On all dashes through the center it is better for the quarter-back to make short passes of the ball at the runner's waist. The ball must not be passed fast and it must be most accurately placed, for the runner is bent over for a plunge and is not in a position to handle it, unless on a slow and accurate pass. These points are worthy of the most careful consideration, for much of the fumbling by the half-backs is due to poor passing. What would ordinarily be an excellent pass if the half-back were at some distance, would be a poor one when he is coming forward at full speed, with his body somewhat bent at the waist, and his attention partly on the ball and partly on the opening he is to take. In this case, also, a high pass is harder to catch than a low one, because the hands will have to be raised quickly from their position at the waist.

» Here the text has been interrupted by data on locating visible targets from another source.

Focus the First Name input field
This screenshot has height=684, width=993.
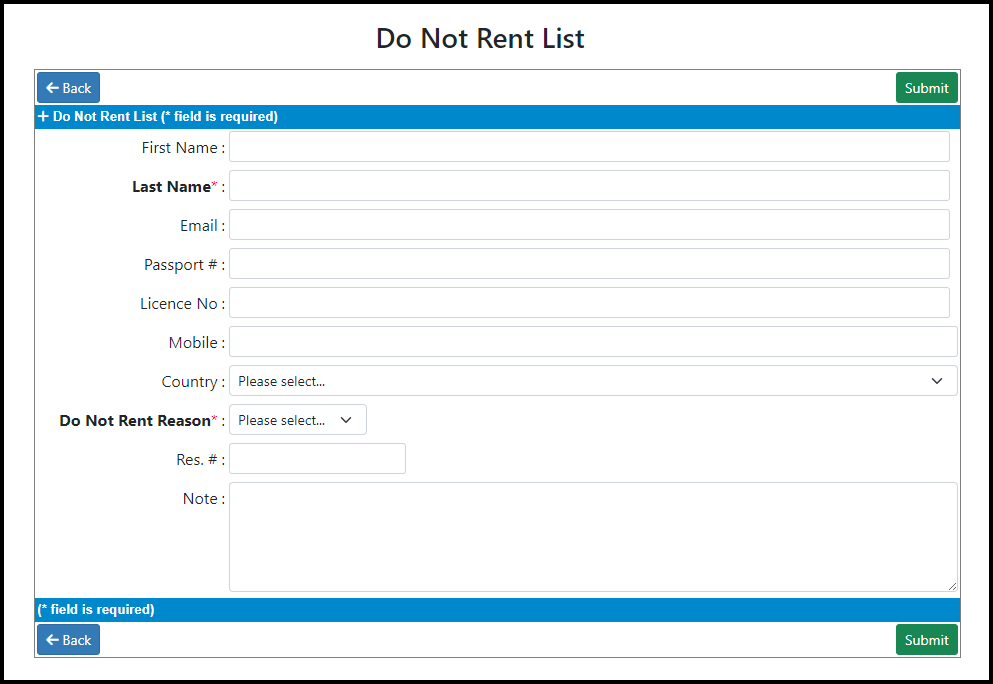click(589, 147)
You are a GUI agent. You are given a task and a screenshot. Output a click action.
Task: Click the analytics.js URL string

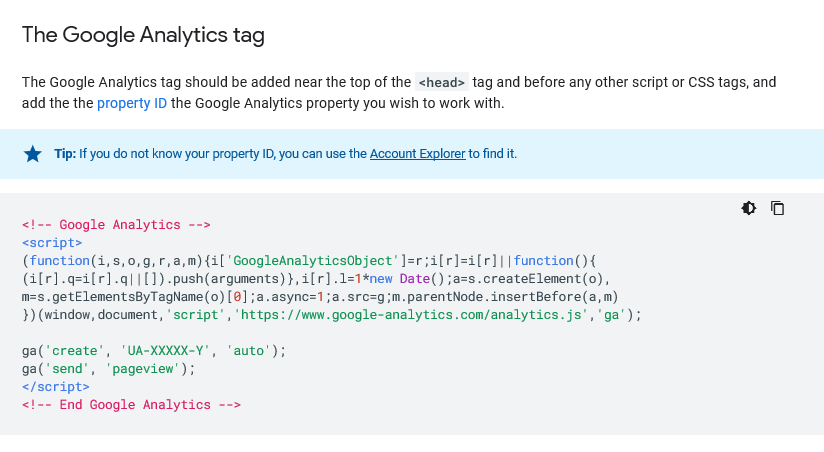[410, 314]
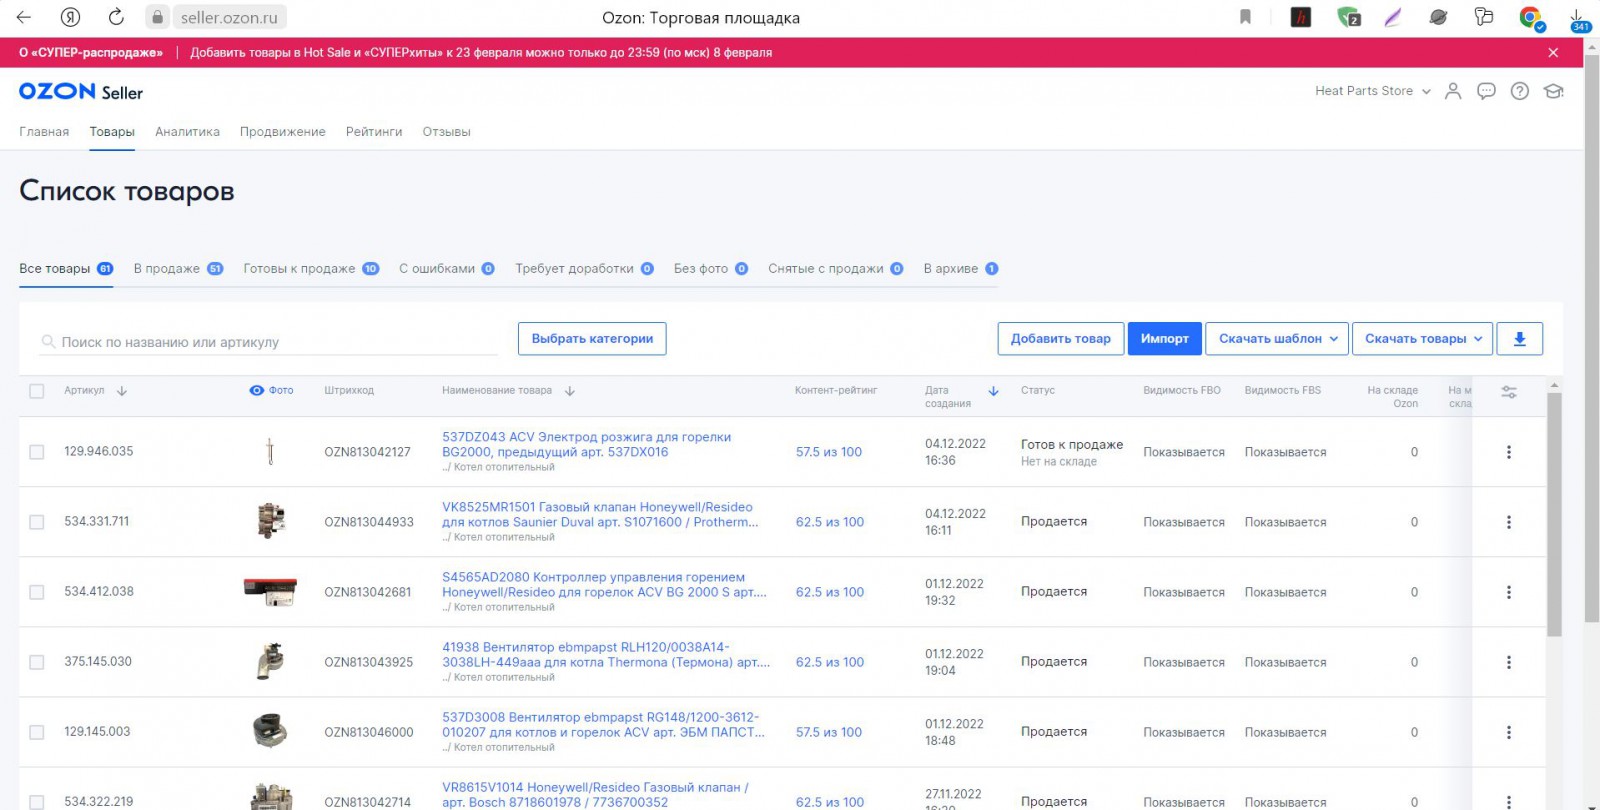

The quarter-back should also use the greatest care in his pass to the full-back for a kick, for a poor pass will most likely result in the opponents stopping the kick and securing the ball on four downs, if not on a fumble. The full-back can kick most quickly when the ball is passed at his waist.

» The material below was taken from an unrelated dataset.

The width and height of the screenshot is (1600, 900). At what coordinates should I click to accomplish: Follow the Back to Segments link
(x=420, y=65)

Some quarter-backs prefer to hand the ball to the runner as he dashes by, whenever that is possible. This method, without doubt, is best when the guard or tackle runs around for a plunge through the line between center and guard, or guard and tackle, on the other side of the center. In this case the quarter-back will turn half around, with his back to the center-rusher, the ball being held by the ends between the extended hands. In most other cases an advantage is gained by passing the ball, because the quarter-back will not be in danger of being tackled by the opposing rushers or quarter-back, as they break through the line, and also because he will be free after his pass to give his whole attention to helping the runner. He may do this either by going through the opening and pulling the runner after him; by grasping him and going through with him; by shoving him hard when he strikes the line; or by jumping into an opponent who has broken through in the path of the runner. Occasionally it may be better to hand the ball to the runner when the quarter-back runs out to the side to interfere for him; but even in that case, a short pass usually facilitates the play because the quarter-back can run faster and do better interference when free from the ball. It is of great assistance in getting into the interference on end plays for the quarter-back to be able to pass the ball accurately on the run, for every fraction of a second counts in making a helpful connection.

On the defense the quarter-back usually hovers in the rear of the center and guards, watching his opportunity to go through and tackle the opposing quarter or halfbacks.

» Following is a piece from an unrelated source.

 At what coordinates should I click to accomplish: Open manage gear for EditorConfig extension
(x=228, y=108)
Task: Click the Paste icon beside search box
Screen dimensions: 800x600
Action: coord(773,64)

A powerful style of defensive play has now, however, been largely adopted, in which the quarter-back takes a position behind one of the tackles, while a half-back is brought up to a corresponding position behind the other tackle. They there await the play without attempting to go through on the instant the ball is snapped, and as the line of their opponents separates for the play, the one on whose side of the center the opening is made dives into it to meet the runner before he can strike the line.

He must know just when to go through the line and when to wait in order to see where to meet the play; also through which opening in the line to go in order to best check the play. Some shrewd guessing can be done, which will help determine this by noting all the signs of the direction of the play spoken of in the chapter on team play. The center and guards, and sometimes the tackles, should help the quarter-back find his opening and assist him in getting through. The quarter-back should always be helped through when the opposing team is going to kick, since it will be much easier for him to go through quickly on account of his size and quickness in starting. If the rushers and the quarter-back work together on the defense the latter can be a most valuable adjunct to their play, because he is free to move anywhere. When a runner is checked or tackled, the quarter-back, as indeed all the eleven, should endeavor to pull the ball out of his hands before he calls "down." The quarter-back often has a good chance to do this when the runner is entangled in a mass.